Die Mutter macht große Augen. Şilan wendet kurz den Blick ab, richtet sich aber gleich darauf auf und wächst Sekunde für Sekunde unter den positiven Worten, die ich für sie finde. „Dadurch hat sie sich in Englisch, Deutsch und Geografie stark verbessern können. Die jeweiligen Lehrer und wir sind mit ihrer Mitarbeit und ihrem Engagement während der Stunden sehr zufrieden“, fahre ich fort. „Wo sie noch versuchen könnte, etwas nachzulegen, ist bei der Hartnäckigkeit und der schulischen Selbstbeherrschung. Weißt du, was ich meine, Şilan?“ „Ja, schon. Ich will dann meistens gleich wieder etwas anderes, etwas Neues machen“, antwortet sie selbstbewusst und noch immer aufgerichtet uns gegenüber sitzend. Das Gespräch läuft von Anfang an auf Augenhöhe, und so ist es ein Leichtes, entlang der mit konkreten Beispielen belegten Stärken auch die Felder zu besprechen, die noch weiter entwickelt werden müssen. So haben auch die Schüler eine Möglichkeit, selbst konkrete Vorschläge zu machen. Şilan schlägt zum Beispiel vor: „Dass ich vielleicht beim nächsten Mal während der Stunde mehr weiß und
noch besser mitmache?“ „…oder, dass ich weniger kurzfristig vor einem Test oder einer Schularbeit lerne, sondern schon vorher?“ Wir sind mit beidem zufrieden. Die Mutter nickt unterstützend. Wir nehmen uns das als Vereinbarung vor, besprechen noch ihre eigene Selbsteinschätzung und was davon mit unserer Einschätzung übereinstimmt und entlassen reihenweise zuversichtliche Eltern und aktiviert-zufriedene Kinder.

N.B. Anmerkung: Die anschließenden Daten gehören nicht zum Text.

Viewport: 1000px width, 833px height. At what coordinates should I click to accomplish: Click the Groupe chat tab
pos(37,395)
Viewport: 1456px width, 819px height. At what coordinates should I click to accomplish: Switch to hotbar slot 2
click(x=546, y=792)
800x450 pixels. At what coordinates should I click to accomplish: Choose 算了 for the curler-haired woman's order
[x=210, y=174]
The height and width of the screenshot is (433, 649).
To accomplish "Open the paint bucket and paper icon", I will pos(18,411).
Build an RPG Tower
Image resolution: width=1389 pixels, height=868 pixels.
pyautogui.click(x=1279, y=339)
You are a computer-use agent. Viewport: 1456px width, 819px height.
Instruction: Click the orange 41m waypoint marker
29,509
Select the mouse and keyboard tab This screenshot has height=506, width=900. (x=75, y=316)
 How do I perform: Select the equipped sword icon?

Ja, wir sind manchmal sogar schneller fertig als geplant, weil wir nicht wie bisher jedes einzelne Fach, in dem Hausübungen ein Problem sind, besprechen sondern stattdessen ein entspanntes, konstruktives Gespräch führen können. Das tut nicht nur den gestärkten Schülern und ihren Eltern gut, die eine konkrete Vorstellung davon haben, wie sie unterstützend tätig werden können gut, sondern auch uns Lehrern. Im Lehrerzimmer treffen wir nach dem Elternsprechtag eine Kollegin, die ziemlich erledigt auf ihrem Stuhl sitzt.
„Warum strahlt ihr denn so? Ihr hattet doch heute auch Elternsprechtag. Haben Eure Eltern alle abgesagt, oder wieso seid ihr so gut drauf?“, fragt sie erstaunt. Wir erzählen ihr von der Charakterstärken-Karte, den positiven Gesprächen, dem aufbauenden Klima und den zufriedenen Eltern. „Ich glaube, das wäre nichts für mich. Das hört sich ziemlich aufwendig an in der Vorbereitung. Dafür fände ich einfach nicht die Zeit“, gibt sie zu bedenken. Und es stimmt: wir hatten diesmal insgesamt mehr vorbereitet. Doch das machte sich für uns mehr als bezahlt. Denn die Zufriedenheit aller Beteiligten, die Qualität und Ergebnisse der Gespräche haben uns gezeigt, dass wir mit unseren Schülern und deren Eltern alles schaffen können, wenn wir gemeinsam versuchen, die Stärken der Schüler zu stärken.